Abraham Maslow was celebrated in the academic world for his deep insights into human nature and motivation. He is best known for his defining work on motivational hierarchies. His so-called “Maslow Needs Hierarchy” describes the five need levels we have in life. The bottom four are referred to as deficiency needs. The lowest level includes physical needs such as food shelter, sex, and water. When these are met, attention shifts to a concern for safety in an orderly predictable world. As one feels well fed and safe, consideration is given to friendship, intimacy, and family connections. As one experiences a physically satisfied safe life with stable relationships, a powerful need for belonging emerges; the need for acceptance and value from others. The need for self-actualization is one that emerges only when all four deficiency needs have been met. Maximizing one’s own potential and possibility may be thought of as the only true motivator, all other needs or motives merely being assistive to this need for actualization.

The take-away message from Maslow’ insightful analysis is that people simply cannot and will not “pass go” and go on to buy the next side of the board until the basic stuff in life is in place, especially things like food, shelter, a bit of money, and a sense that the world is mostly safe. We have a hard time listening to motivational industrial psychologists on Nightingale-Conant cassettes while our stomach is growling in a dark apartment after the power has been turned off and we can’t afford to buy the medicine we need to keep our cancer in remission.

Meals-on-Wheels must be one of the coolest organizations going. Every week I go to the kitchens in the old high school and put on a frayed, but clean, apron and join a substantial community of other volunteers to build six-hundred and fifty meals that are dispersed by an army of volunteer drivers to the far reaches of our county. This efficiently run organization has it down to a science as to the feeding of six-hundred and fifty invisible people who have fallen through the cracks of the richest society on earth. These hundreds of recipients have the vast luxury of not thinking about food for another day. We think about it for them. The highlight of my week is probably the time I spend on a rubber mat in a hot kitchen cutting and dressing meat to go in those aluminum trays. The recipients are getting a level one need taken care of. I am getting a strong level five need taken care of. For me maximum possibility comes from building community, especially among those that are short on the necessary ingredients to bake bread in their lives.

Many groceries partner with us and we often find ourselves with copious amounts of things - some days almost too much.

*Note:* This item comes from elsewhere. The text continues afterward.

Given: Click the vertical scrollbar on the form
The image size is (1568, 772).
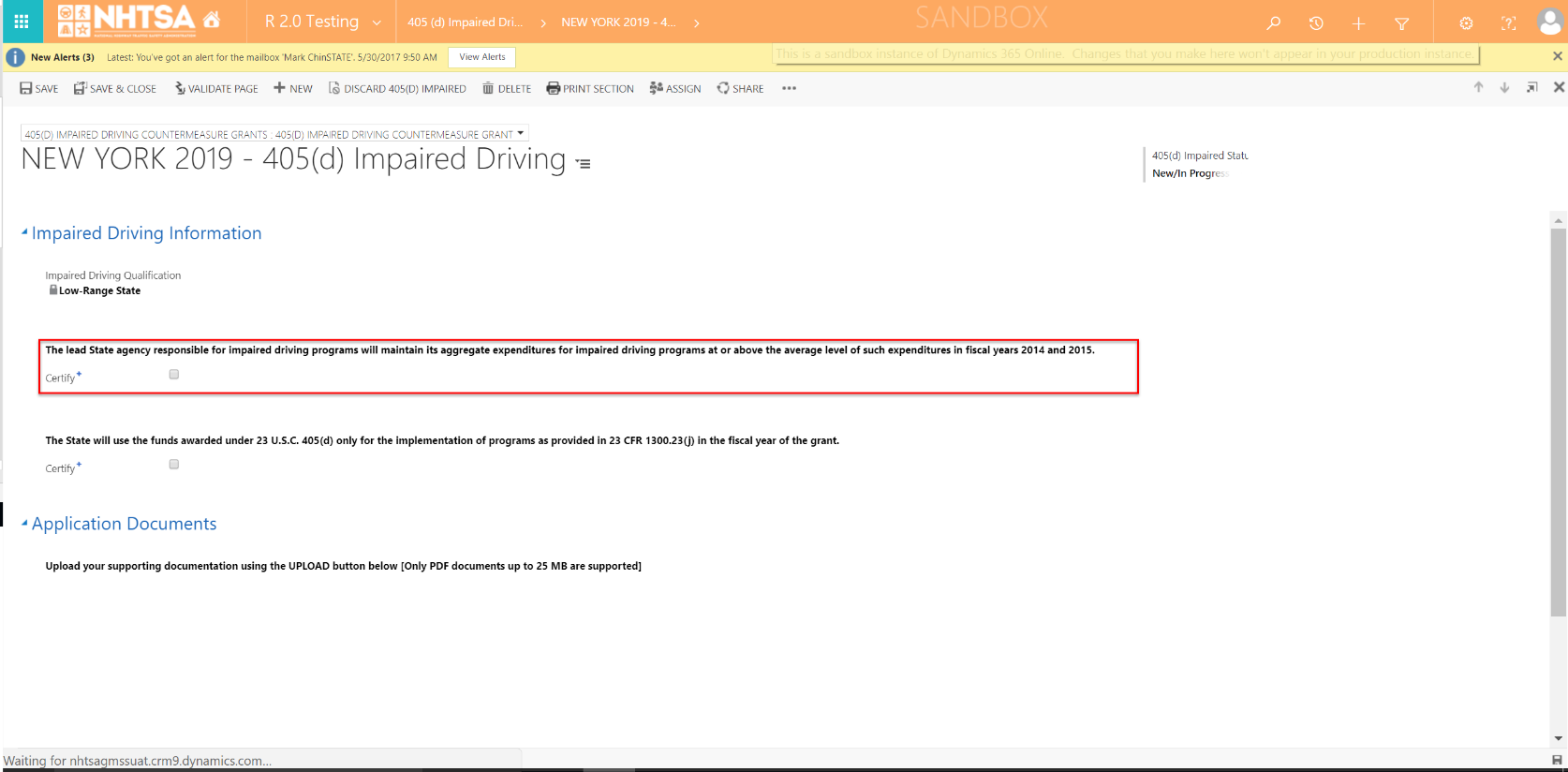Looking at the screenshot, I should 1558,422.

We scramble to conserve and distribute everything possible before its safe shelf life expires. So it was that I found myself partaking of mountains of fruit in five large fruit crates and hauling a good bit of this home with me; figuring to set up an ad hoc distribution in my neighborhood. In my haul there were a lot of cantaloupes.

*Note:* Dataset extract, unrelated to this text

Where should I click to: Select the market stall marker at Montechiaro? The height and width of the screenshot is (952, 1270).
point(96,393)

Cantaloupes are a bit like geodes; one is not quite sure what is inside until they are sawn open. These cantaloupes were mottled and dented on the outside, not unlike geodes. With baited breath, I cut one of these open and was elated to find a firm orange interior, fragrant with nutrition and succulent flavor. These were a definite go. I cut up the bunch of them for distribution. A lot of people are uncertain about sawing open geodes, especially ones they are considering eating. With food, presentation matters big time, even at Maslow level one.

Normally communion is done with wafers and fermented grape juice. I just found one can have profoundly deep spiritual communion with another using cantaloupe. I went out the front door to find a neighbor lady in her nightgown, walking her teacup poodle. In my hand I had a Tupperware box full of fragrance, nutrition and succulent flavor. Wordlessly, I wrapped myself around her as she sublimated into dark fierce tears of utter despair. A phone call from another neighbor had told me she watched her son die yesterday from a torture battle with congestive heart failure. I opened the lid of the box and wafted that fragrance under her nose. There really is something to aromatherapy. I closed the box, commiserated with her, held her as I prayed and conclude our church service on her lawn. I felt like I should have taken off my shoes; having been on holy ground.

Keeping my shoes on, I went back in my house and filled another box with fragrance, nutrition, and succulent flavor. I headed down to the corner house where a dear friend climbs the night, almost every night. Night terrors often have her waking, screaming, and fleeing dysphoria. At some deep level, her level two needs for safety did not happen. Perhaps there is something in one of God’s orange geode’s that will crystallize a sense of safety that will yield deep sublime sleep for her.

In the middle of the block I have new neighbors; having arrived by U-haul a few weeks ago. These two fiscally challenged women have long struggled with the existential question, “Is the universe a fundamentally friendly place?” I try to help them answer that question with minor repairs to their house, the salvage of furniture that was destroyed by the homeless men hired to move it who then stole $600 in cash from these women. Somehow, fresh fruit seemed to offer more potential for meeting an immediate deficiency in their lives than my drill bits and screws. It sure smells good in that house now.